Gleam doesn't sacrifice hot code loading but it also doesn't offer anything new there over Erlang. Everything you can do with Erlang for that can be done in Gleam with the same level of safety. In future we could offer more by typing upgrades, but I don't see it as very high value as it is a niche feature that is typically only useful to very constrained embedded environments.

I don't think the cost is overly high (last I saw the lucet runtime was very efficient and fast to start) but the cost was still higher than the BEAM. I'm about a year or two out of date with this so things have likely changed now.

Gleam could never compete with Rust in terms of performance, it doesn't offer the programmer the level of memory control. With a native or wasm backend with full program compilation could offer similar performance to languages such as Go or OCaml, which is something I wish to explore in future.

If we had this native/wasm backend we could leverage wasmcloud to provide an actor model, but that would be a small amount of time saved compared to the rest of building the backend, and then a custom natively compiled multi-threaded runtime would likely out perform a custom single threaded non-concurrent runtime compiled to wasm and then running inside the wasmcloud runtime to get concurrency and multi-threading.

In either case we still wouldn't have easy access to a large ecosystem to draw on. We could use C libraries but this would require wrapping in a similar way to how one has to wrap a C library to use from Python, JavaScript, or similar.

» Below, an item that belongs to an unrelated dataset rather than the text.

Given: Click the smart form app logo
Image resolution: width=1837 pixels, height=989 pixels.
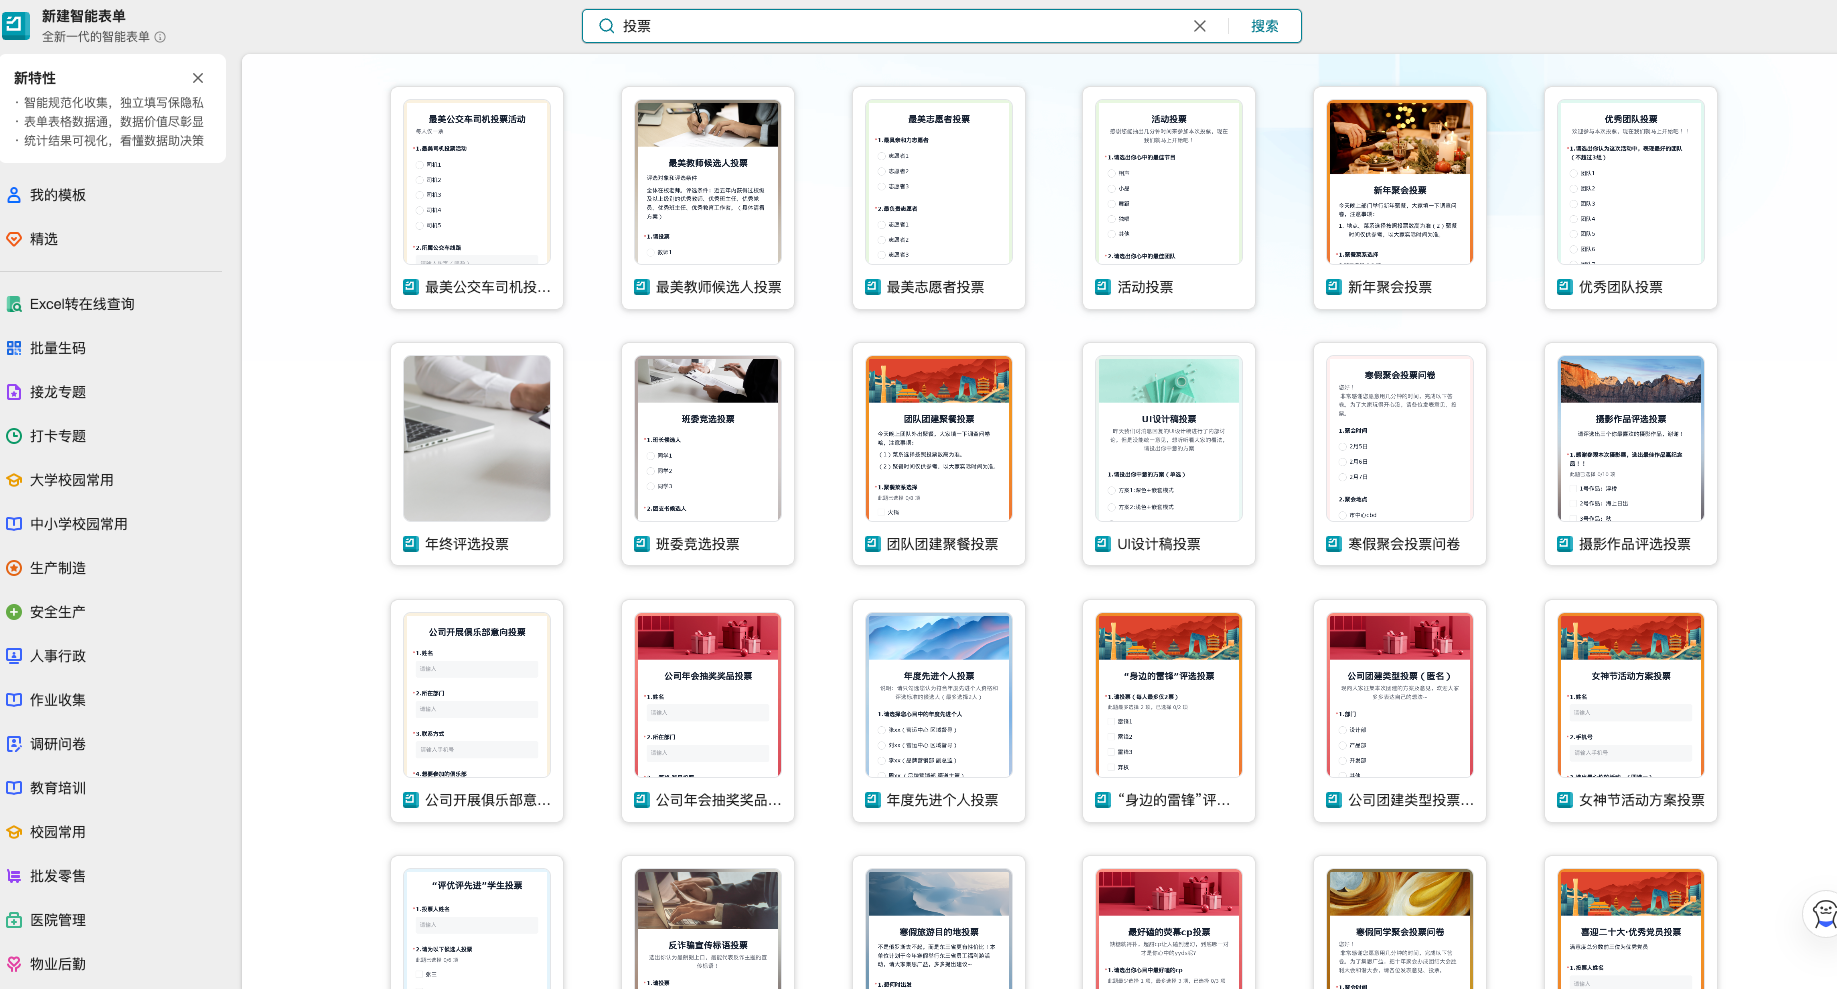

I am very interested in a native/wasm backend for Gleam, but I don't think the cost-benefit ratio is good enough yet. It would be years of work to get something that could rival the BEAM in terms of functionality and performance, and further years to get the ecosystem to a similar level.

3 is not possible, there is a cost of the memory semantics of languages like Gleam that doesn't exist for Rust. If you look at only these 4 factors there's not really any reason to use any languages besides C, C++, and Rust, but there are other things to consider.

Gleam aims to be a much easier to learn and use language than Rust, one that can be used productively by people of a wider range of skill levels. We sacrifice some performance for this, but that is OK. Rust is already there for people who wish to go the other route.

1 Like

I think I misunderstood the motivations of Gleam. I (incorrectly) thought we wanted the static guarantees of Rust with the dynamic benefits of Erlang (per-process heap/VM, processes crashing independently without taking the entire application down, spawn/link, OTP, etc ...) Thanks for the insightful discussion.

1 Like

Yes, those are two of the main goals of Gleam, you were correct. The general goals of the project can be found on the home page: https://gleam.run/

1 Like

This topic was automatically closed 90 days after the last reply. We invite you to open a new topic if you have further questions or comments.